▶
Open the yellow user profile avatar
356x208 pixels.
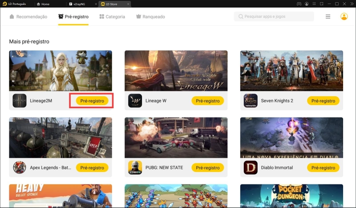click(344, 16)
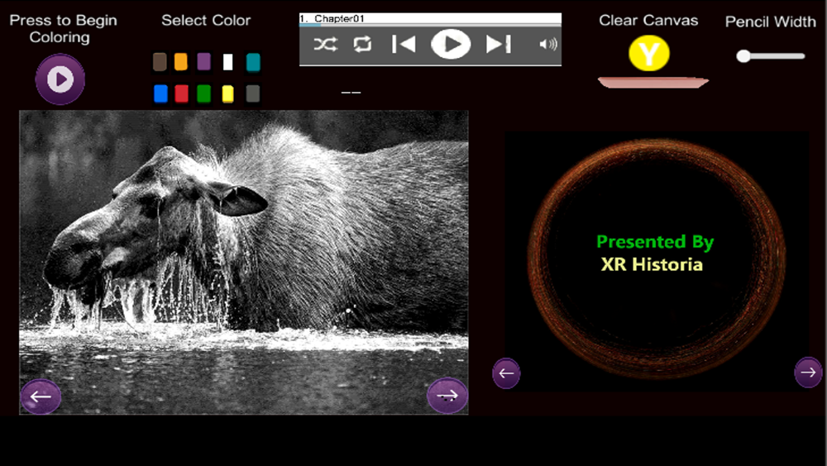Go to previous coloring image with left arrow
The image size is (827, 466).
pyautogui.click(x=41, y=396)
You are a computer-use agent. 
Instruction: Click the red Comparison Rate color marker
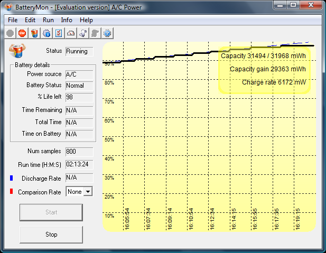11,192
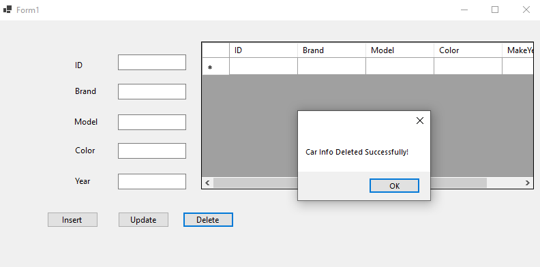Viewport: 540px width, 267px height.
Task: Click the OK button in message box
Action: click(x=394, y=186)
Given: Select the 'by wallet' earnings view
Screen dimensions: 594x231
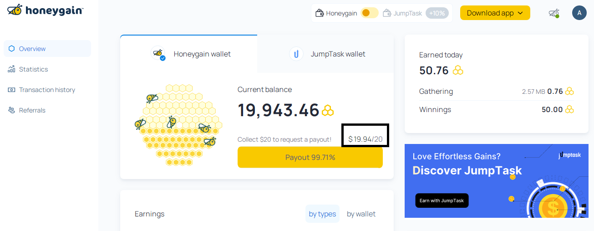Looking at the screenshot, I should click(361, 214).
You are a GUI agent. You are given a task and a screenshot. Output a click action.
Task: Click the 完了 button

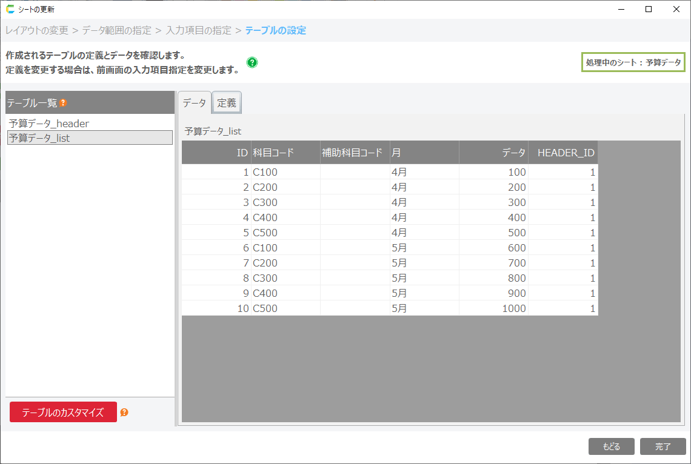[663, 446]
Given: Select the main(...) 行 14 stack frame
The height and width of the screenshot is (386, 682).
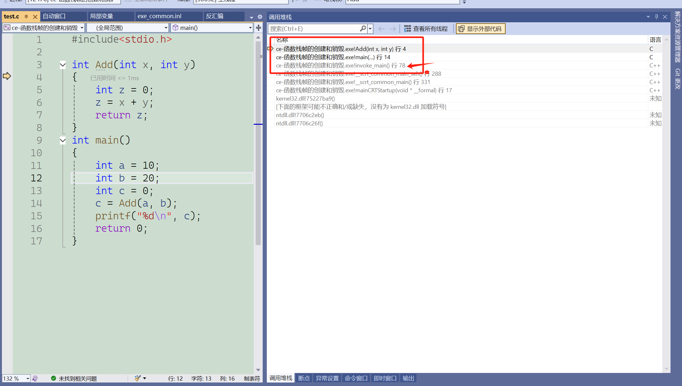Looking at the screenshot, I should tap(333, 57).
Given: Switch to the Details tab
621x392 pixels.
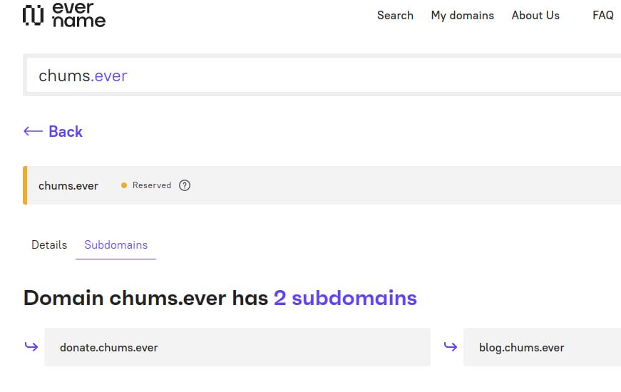Looking at the screenshot, I should pos(49,244).
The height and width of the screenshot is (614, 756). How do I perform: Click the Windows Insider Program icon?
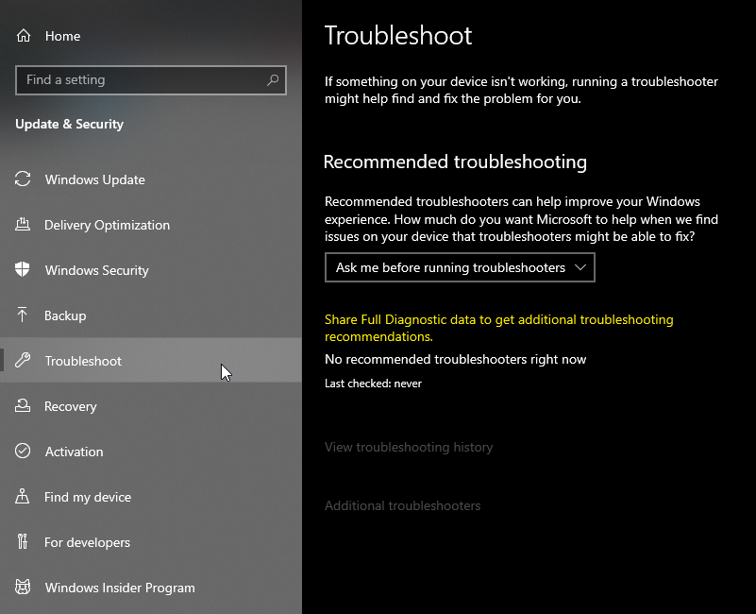tap(24, 588)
◀
Request.
Rewrite every line of the items above as a numbered list, skipping blank lines and omitting the pictures.

Exercise output.
1. Open the yellow user profile avatar
2. 356x208 pixels.
3. click(344, 16)
4. Go to previous coloring image with left arrow
5. The image size is (827, 466).
6. pyautogui.click(x=41, y=396)
7. You are a computer-use agent. 
8. Instruction: Click the red Comparison Rate color marker
9. 11,192
10. Viewport: 540px width, 267px height.
11. Task: Click the OK button in message box
12. Action: click(x=394, y=186)
13. Given: Select the 'by wallet' earnings view
14. Screen dimensions: 594x231
15. Looking at the screenshot, I should click(361, 214).
16. You are a GUI agent. You are given a task and a screenshot. Output a click action.
17. Task: Click the 完了 button
18. [663, 446]
19. Given: Select the main(...) 行 14 stack frame
20. The height and width of the screenshot is (386, 682).
21. Looking at the screenshot, I should tap(333, 57).
22. Given: Switch to the Details tab
23. 621x392 pixels.
24. Looking at the screenshot, I should pos(49,244).
25. The height and width of the screenshot is (614, 756). How do I perform: Click the Windows Insider Program icon?
26. tap(24, 588)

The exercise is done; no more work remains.